Are you talking about typical sibling fights, and you are so angry with this child that you are calling it "violence" to make your case, or did your step-son actually attack one of your other children? If it was an attack, why would this be tolerated?
From what you describe here, this isn't going to sort itself out with time. This is definitely a situation where professional help is needed. It's all too emotionally loaded, with blaming, and denying, and a great deal of animosity, discord, and tension in the household. I can't imagine anyone in this home is happy.

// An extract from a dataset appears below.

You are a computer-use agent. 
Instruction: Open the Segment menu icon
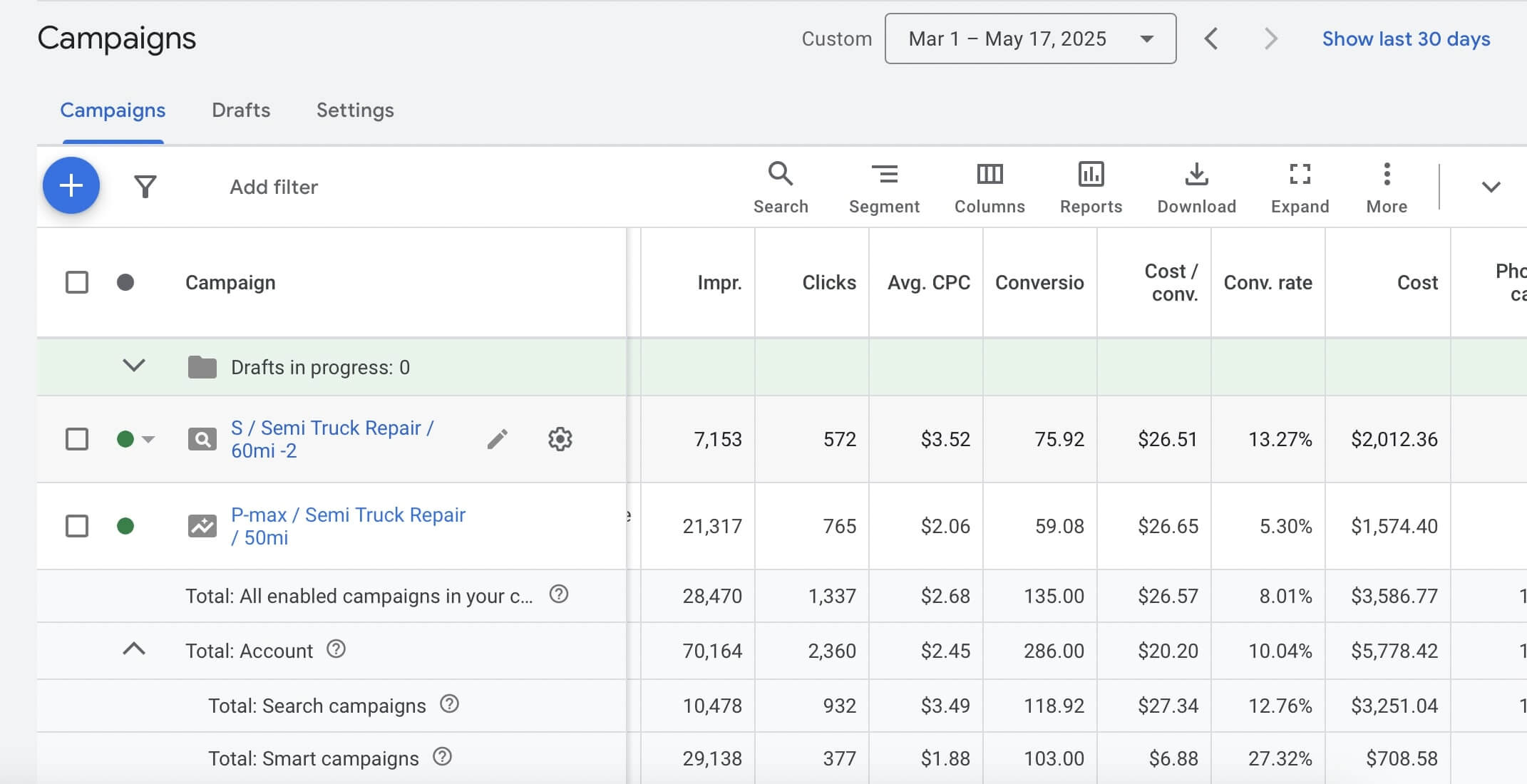[x=884, y=188]
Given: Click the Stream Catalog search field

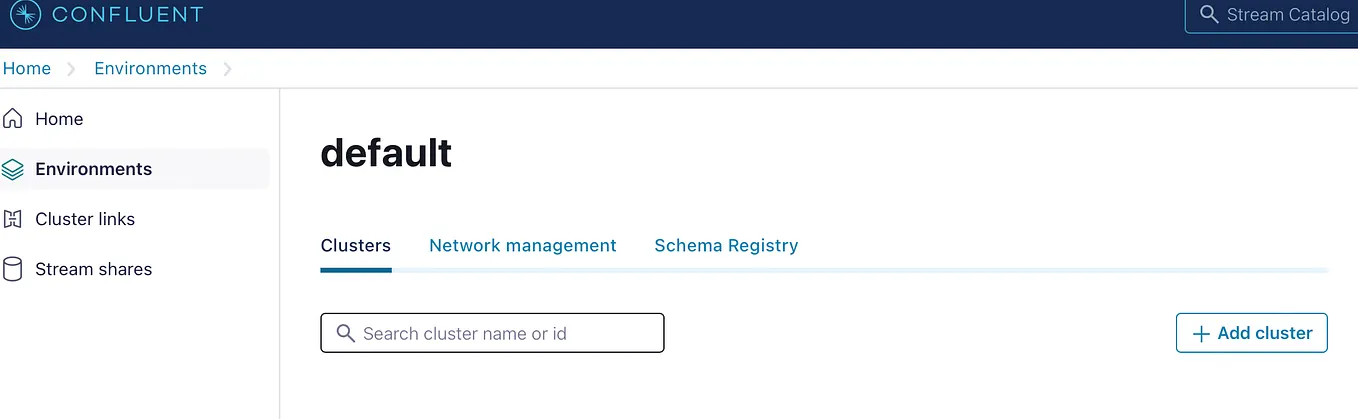Looking at the screenshot, I should coord(1271,16).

Your step-son is on a self-destructive path, and if you and his dad, (and hopefully bio mom) don't get him some help, the outside world will force your hand eventually---whether it's the school, or worse, the criminal justice system.
You must search your heart, however, and be the bigger person. You need to be clear in your own mind, despite your frustration, that you must be there for this child to try and help him. Right now, you're seeing him as an obstacle to your happiness rather than your stepson who is in need of help.
I'm not saying that what he is doing is okay. Lying, stealing, and disrespect are not okay. But here's the thing: he's the child. You and your husband are the grown-ups, and you both, together, need to act. This cannot be allowed to go on. You have other children who are also being affected by this, and your family dynamic is becoming more and more unhealthy.
Start looking for experienced, licensed family therapists. Call your insurance company to see who is on the provider list in your area. Don't wait. It's gone on too long, and everyone in the home is suffering.